So ... But ...

So, I fulfilled a childhood dream and joined the pirate crew.

But Captain Dopebeard didn’t like the cut of my jib.

So I had myself a little makeover and now Cappy and I are the best of friends.

But that didn’t stop me from stickin’ a knife in his gibbet and castin’ him overboard at the first opportunity.

So as new captainof the vessel, I led the few in a hearty chorus of “Yo Ho A Pirate’s Life for Me” and we set out to sink a Royal Caribbean cruise liner.

But the liner was already becalmed.

So, I looked at my dinghy

But my crew was gettin’ a bit rowdy.

So I thought what the heck I row the dinghy myself.

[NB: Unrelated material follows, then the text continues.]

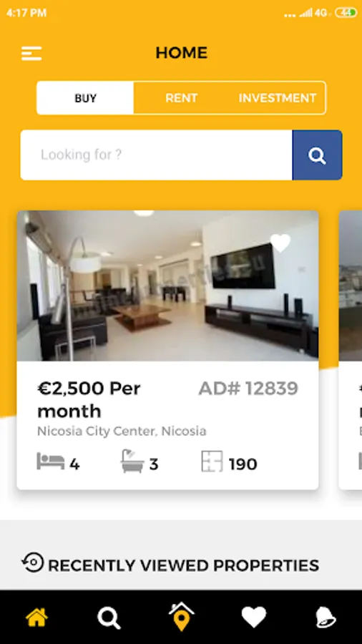Switch to the RENT tab

[182, 98]
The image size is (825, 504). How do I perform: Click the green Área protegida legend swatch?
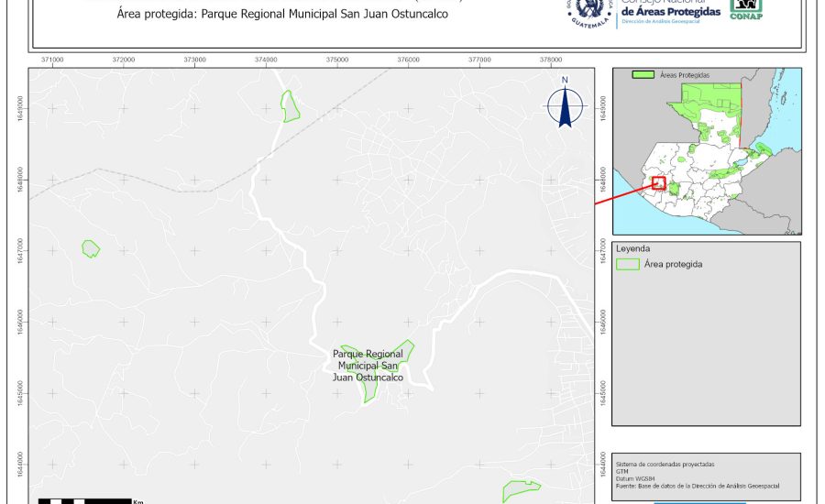click(628, 264)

But termites had eaten through the oars.

So, I bought a pack of hungry aardvarks to eat them.

But how do I get off the liner, I pondered.

So I searched the storage holds.

But the only animals I found were bilge rats.

So I turned on the Bat-signal, and waited for the Caped Crusader.

But instead, the Atom showed up, and who’s a more useless “superhero” than him?

So the Atom (who’s hands-on physics professor Ray Palmer off-duty) fixed the liner’s engines to move at supersonic speeds, and we arrived in Jamaica in a short amount of time.

But in the meantime we made dreadlocks just to look cooler.

So the Jamaica Tourism Office wanted to take our pictures for their next brochure.

But they rejected the idea of us smoking reefer in the ad.